Исходный текст:
"""

К концу каждой фразы эффектный блондин в первом ряду удовлетворенно кивал головой: да, суда не будет… и следствия не будет… да, «Литературная газета» этого не допустит…

(Хотела бы я знать то, что знают блондин и дама-начальница: чтo там на самом деле произошло с растерзанным булгаковским архивом, как это происходило, какие высокопоставленные лица — в правящей Партии, в КГБ, в самой «Литературной газете» — стоят за этим? Когда-нибудь эта детективная история станет достоянием общества, но меня к тому времени уже не будет, а тем, кто будет, это будет неинтересно…)

В глазах булгаковедов плескалась хищная радость. Плотное, ощутимое давление шло из зала. Давление чего — ненависти? желания спорить? Нет, уверенности, что меня не должно быть. Не должно быть! А если не должно — то не будет! Такой оплошности, как упоминание моего имени в Колонном зале и потом, назавтра, по радио, более не случится. Не то что не случится сегодня или завтра. Не случится никогда.

Разваливалась так облюбованная мною гармония кольцующихся сюжетов судьбы. Концовка событий становилась открытой — в литературоведении это называется ученым словом «амбивалентность». Сюжет размыкался в какую-то уходящую в бесконечность прямую, и не с чем было пересечься этой прямой, поскольку никаких параллелей не просматривалось. Не было у меня никакого дома, и места в литературе не было.

"""

Что нужно сделать:
A. Назовите все места, где, по словам текста, могут находиться высокопоставленные лица, стоящие за историей с булгаковским архивом.
B. Замените в тексте «хищная» на «откровенная» и приведите полученный отрывок от «(Хотела бы я» до «Не случится никогда.».
Список ниже никак не связан с текстом.

Данные для разбора:
"""

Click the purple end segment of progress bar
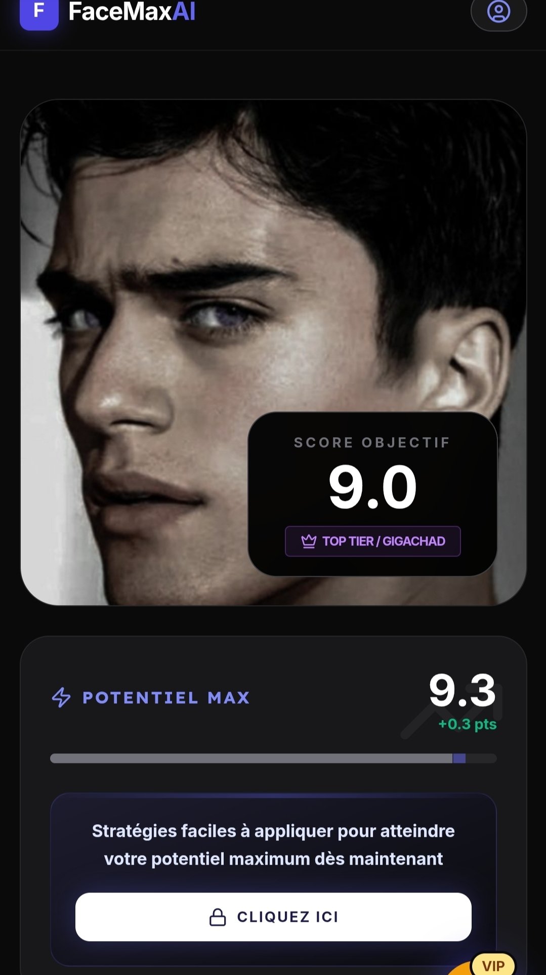Viewport: 546px width, 975px height. click(459, 758)
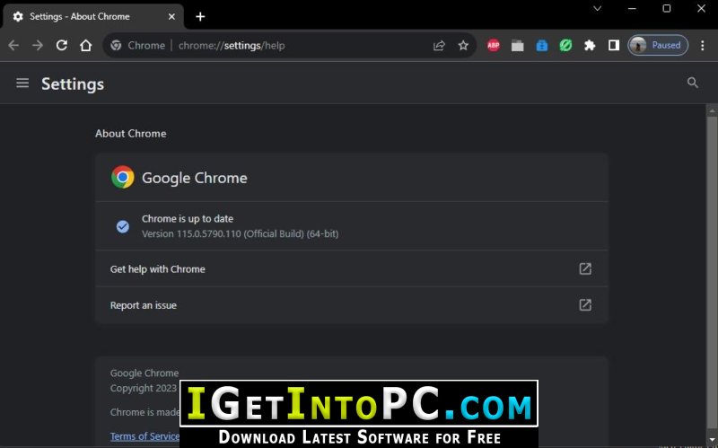This screenshot has width=718, height=448.
Task: Open Chrome's three-dot menu
Action: click(x=703, y=46)
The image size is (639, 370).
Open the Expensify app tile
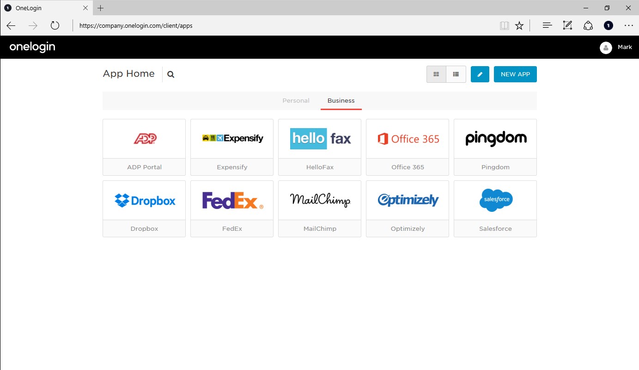click(x=232, y=147)
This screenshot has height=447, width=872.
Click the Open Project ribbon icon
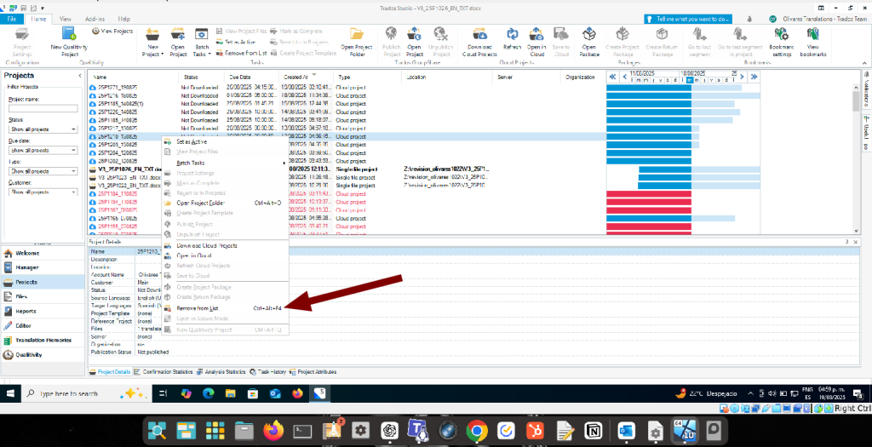point(178,37)
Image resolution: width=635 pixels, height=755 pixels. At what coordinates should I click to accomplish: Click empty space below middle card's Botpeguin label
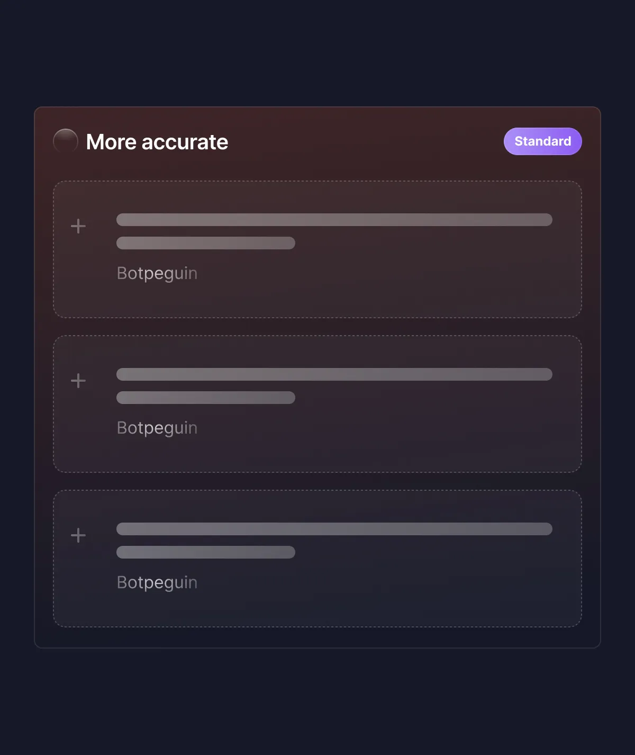point(318,455)
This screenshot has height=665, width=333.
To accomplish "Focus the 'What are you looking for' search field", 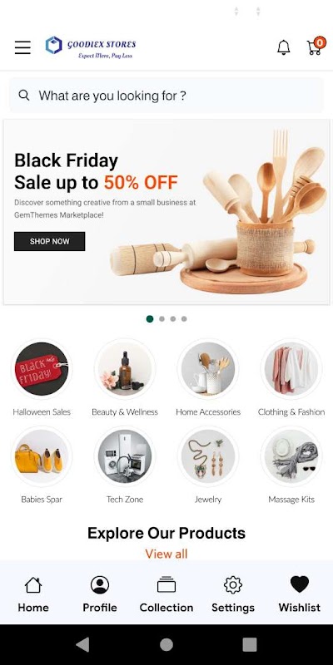I will (167, 96).
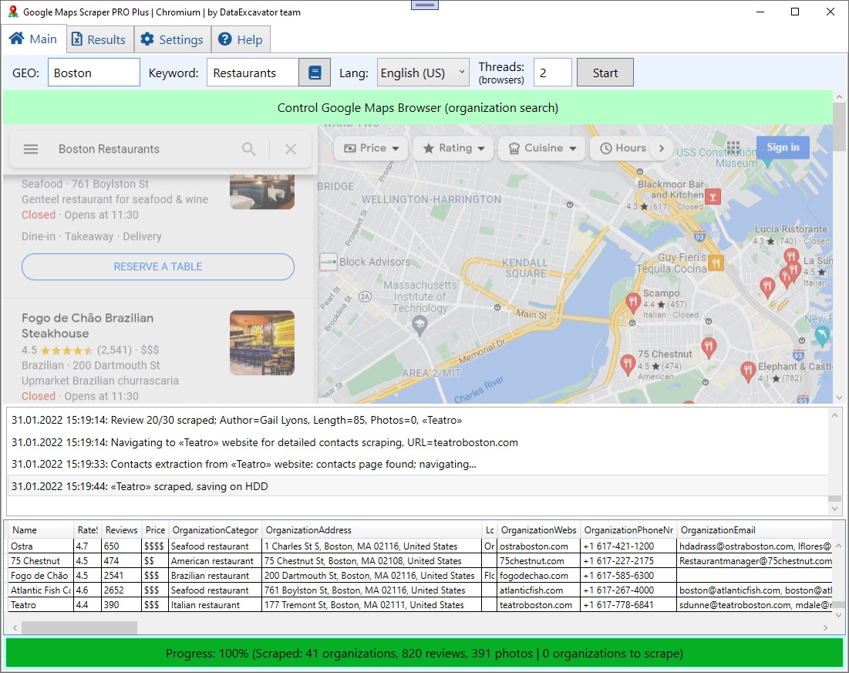Open the Rating filter dropdown
Image resolution: width=849 pixels, height=673 pixels.
453,148
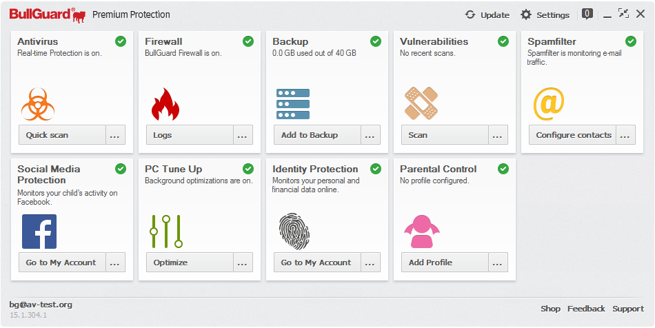Image resolution: width=655 pixels, height=328 pixels.
Task: Click the green status checkmark on Firewall
Action: [248, 41]
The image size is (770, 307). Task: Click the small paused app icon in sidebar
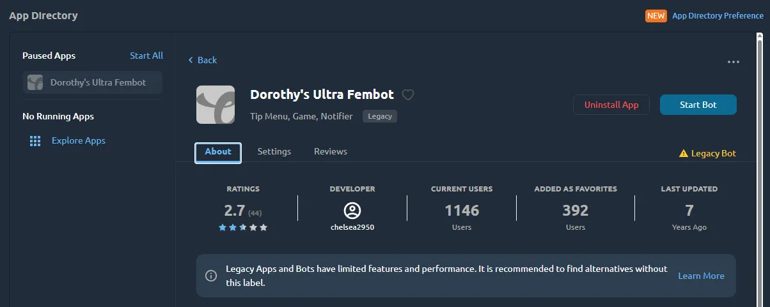[x=35, y=82]
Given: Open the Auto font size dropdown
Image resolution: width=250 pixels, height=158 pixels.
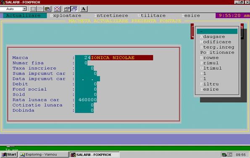Looking at the screenshot, I should click(x=24, y=9).
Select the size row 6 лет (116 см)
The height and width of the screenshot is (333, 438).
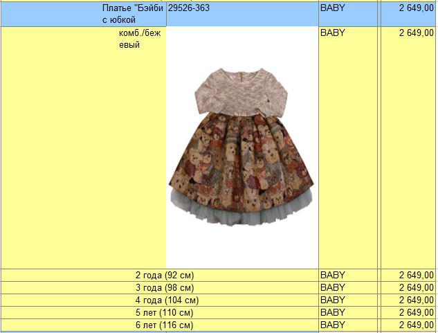coord(165,325)
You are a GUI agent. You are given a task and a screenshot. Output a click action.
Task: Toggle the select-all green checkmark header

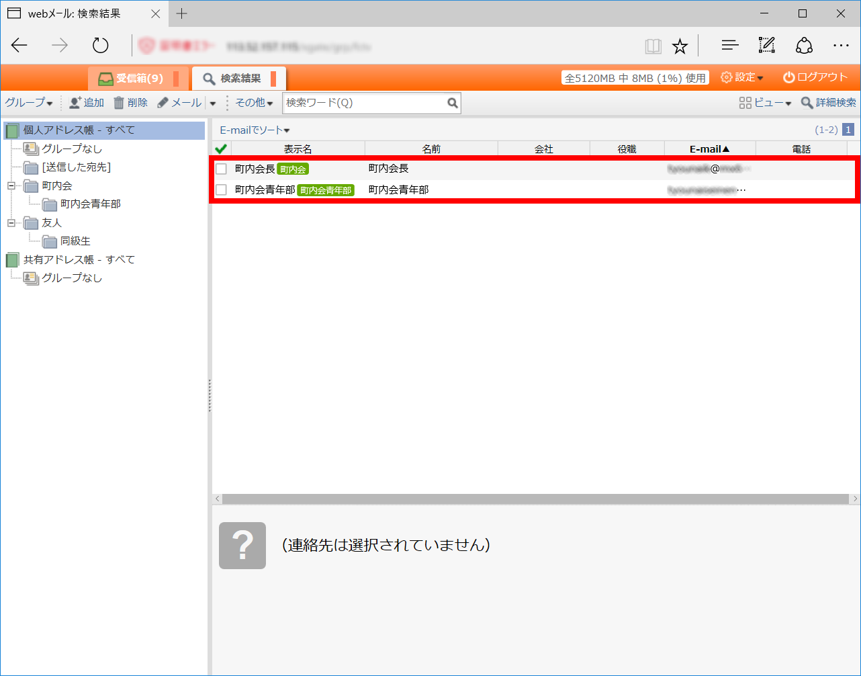(221, 149)
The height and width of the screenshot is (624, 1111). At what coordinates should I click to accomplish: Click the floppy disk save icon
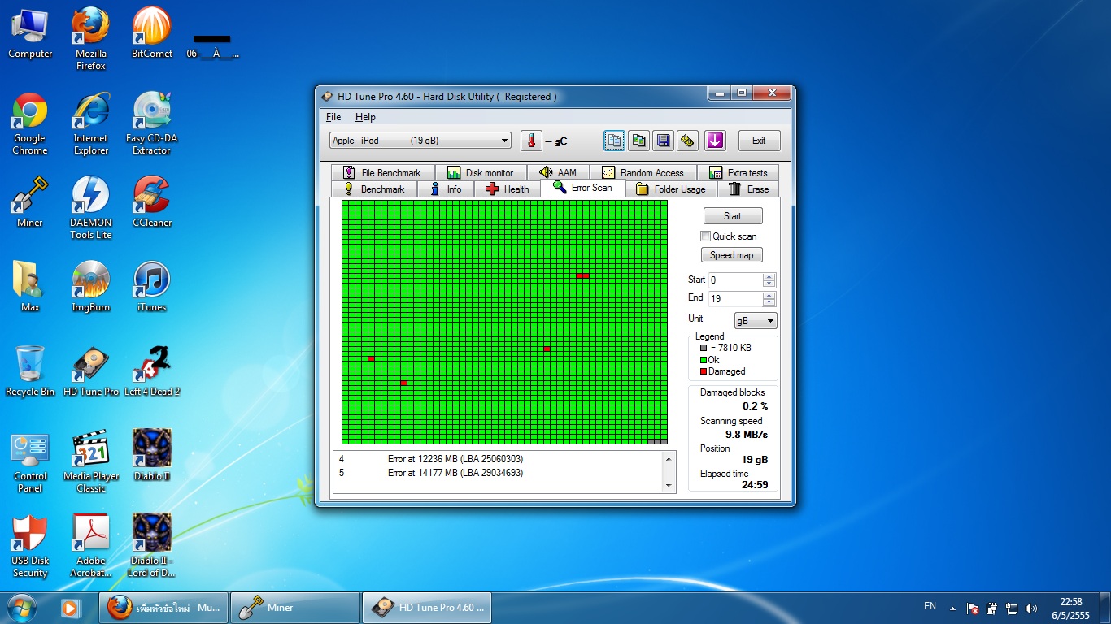coord(664,141)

"""

Ответы:
A. В правящей Партии, в КГБ, в самой «Литературной газете».

B.
(Хотела бы я знать то, что знают блондин и дама-начальница: чтo там на самом деле произошло с растерзанным булгаковским архивом, как это происходило, какие высокопоставленные лица — в правящей Партии, в КГБ, в самой «Литературной газете» — стоят за этим? Когда-нибудь эта детективная история станет достоянием общества, но меня к тому времени уже не будет, а тем, кто будет, это будет неинтересно…)

В глазах булгаковедов плескалась откровенная радость. Плотное, ощутимое давление шло из зала. Давление чего — ненависти? желания спорить? Нет, уверенности, что меня не должно быть. Не должно быть! А если не должно — то не будет! Такой оплошности, как упоминание моего имени в Колонном зале и потом, назавтра, по радио, более не случится. Не то что не случится сегодня или завтра. Не случится никогда.